Method and device for making grooves in a tin body

Abstract

 In the wall of the tin body grooves are introduced between tools radially movable in opposite senses towards the tin body, one tool being provided with ridges and the other with grooves registering with the ridges. This method makes it possible, contrary to the usual rollers, to introduce grooves with fairly small tolerances. Damage of the lacquer does not occur. Because of the forming of sharper grooves the radial strength will be improved and the wall thickness of the tin body can be reduced.

Description

[0001] The invention relates to a method and a device for making grooves in the body of a tin.

[0002] Radial grooves are provided in tin bodies for stiffening the tin wall to an extent such that a smaller wall thickness can be sufficient. This results in saving of material. The application of radial grooves caused some strength reduction in an axial direction. Moreover a reduction of axial length is caused by radial grooves. In order to optimize the radial strengthening with an acceptable axial strength grooves of accurately defined depth and profile have to be made. Only with an optimum shape and size of the grooves it is possible to minimize the wall thickness.

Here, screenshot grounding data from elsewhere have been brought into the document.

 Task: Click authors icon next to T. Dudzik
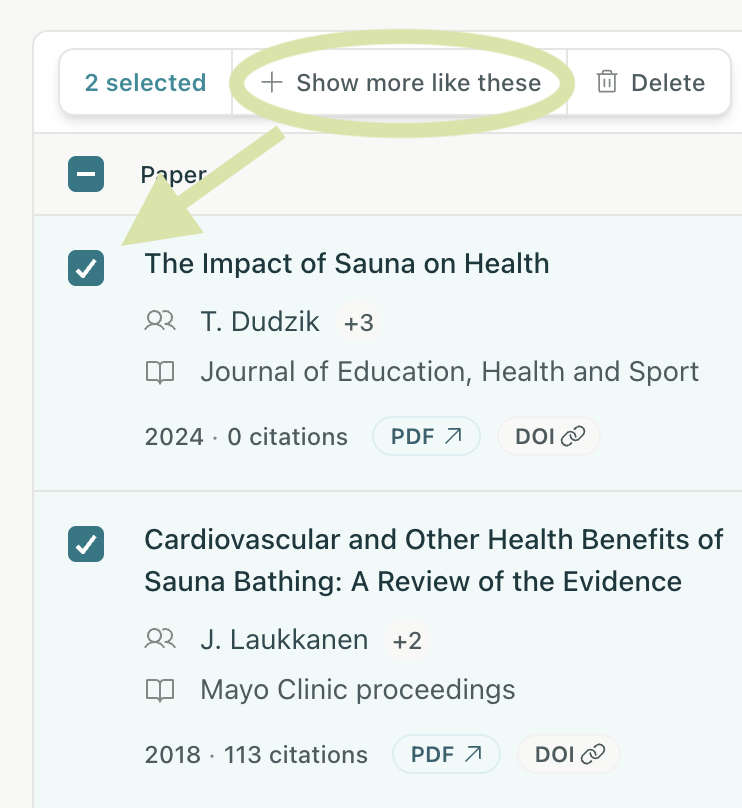tap(160, 321)
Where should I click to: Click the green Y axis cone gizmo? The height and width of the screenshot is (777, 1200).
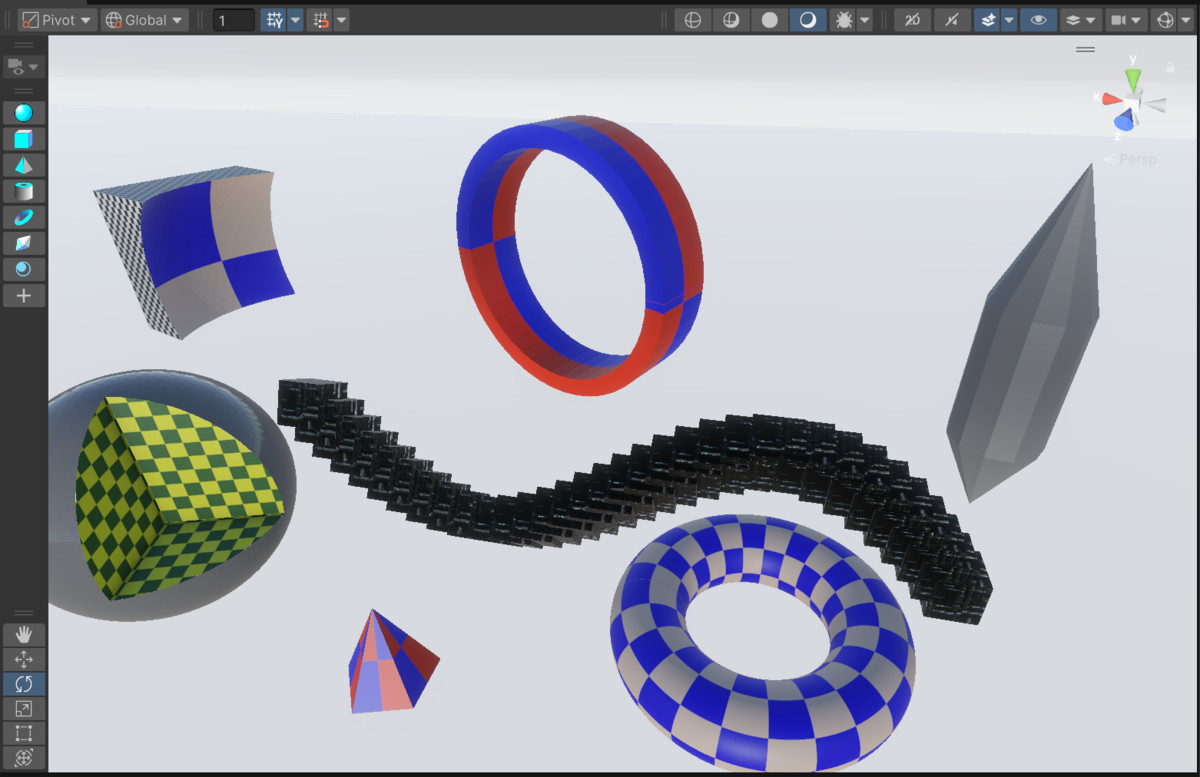click(x=1133, y=76)
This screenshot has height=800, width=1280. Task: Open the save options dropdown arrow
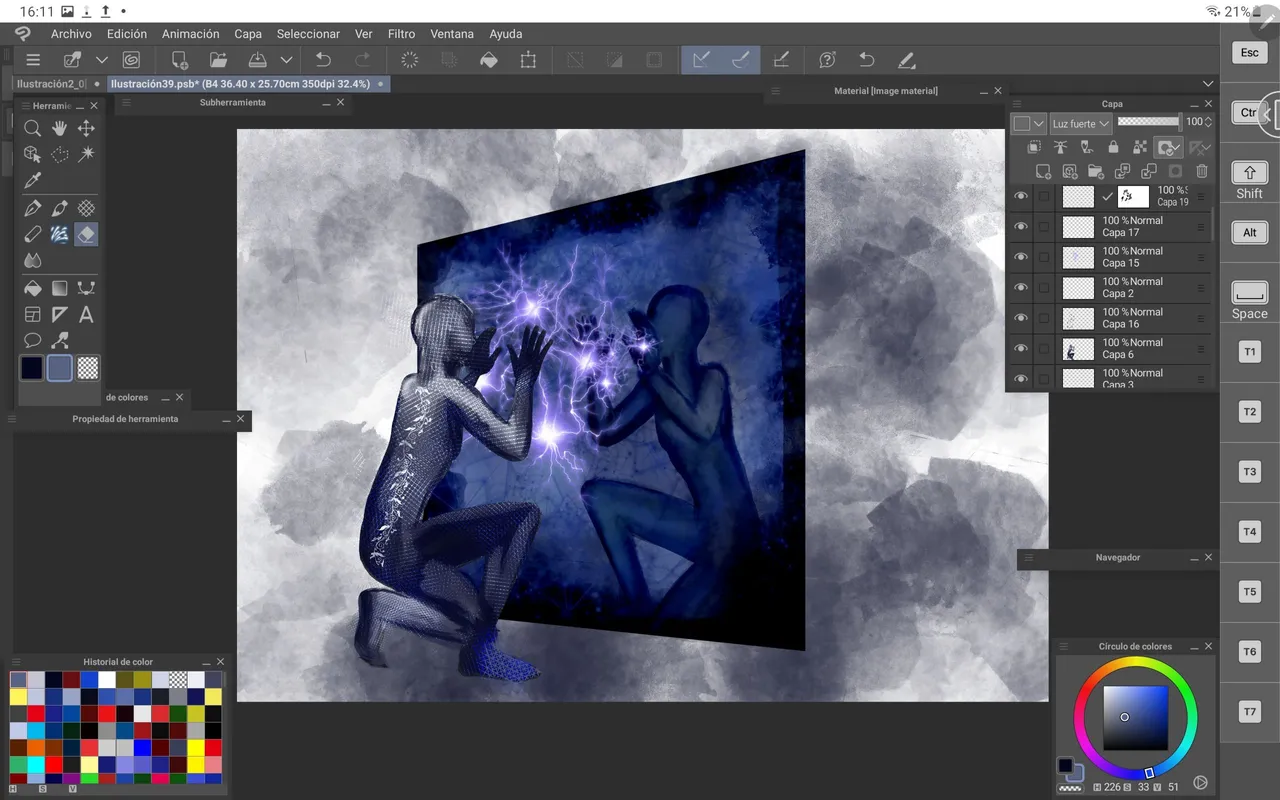pyautogui.click(x=286, y=60)
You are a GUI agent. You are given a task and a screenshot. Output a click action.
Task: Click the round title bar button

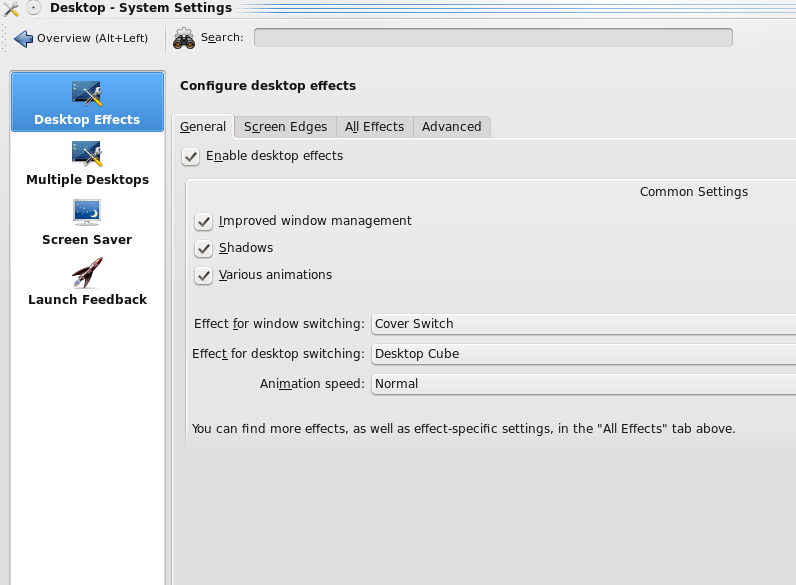click(34, 8)
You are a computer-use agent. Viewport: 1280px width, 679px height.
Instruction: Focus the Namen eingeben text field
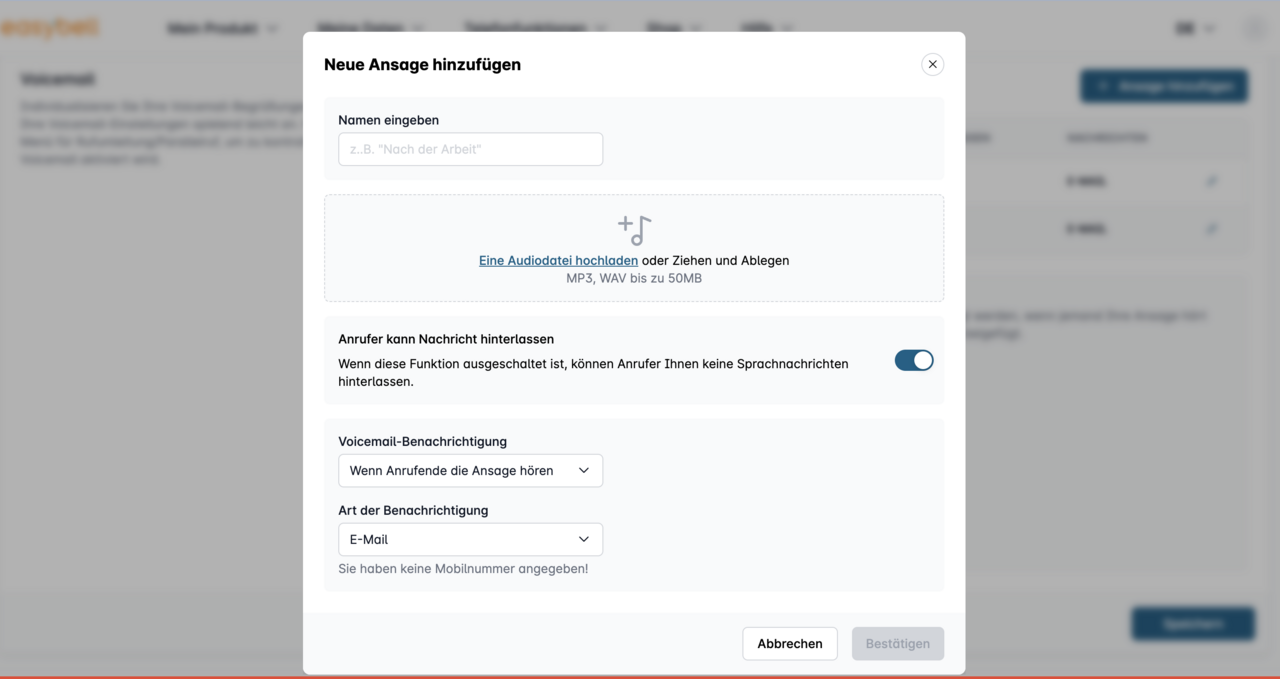click(x=470, y=149)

[0003] Hitherto the grooves have been rolled in the tin body. The disadvantage of this method is that the tolerances are fairly large. This is due inter alia to slip of the forming rollers and the plurality of revolutions of the rollers required to form the grooves. A further drawback of rolling is the phenomenon of the so-called spiralizing occurring in particular in two-partite tins. Moreover damage may be caused of the lacquer applied before the grooves are made. Rolling furthermore only permits of making circular grooves.

[0004] The object of the invention is to obviate these disadvantages by providing a novel method of making grooves in tin bodies. According to the invention grooves are made in a tin body by arranging the wall of the tin body between tools radially displaceable in opposite senses towards the tin body, one tool being provided with ridges and the other tool with grooves registering with the ridges, said tools being subsequently moved towards one another.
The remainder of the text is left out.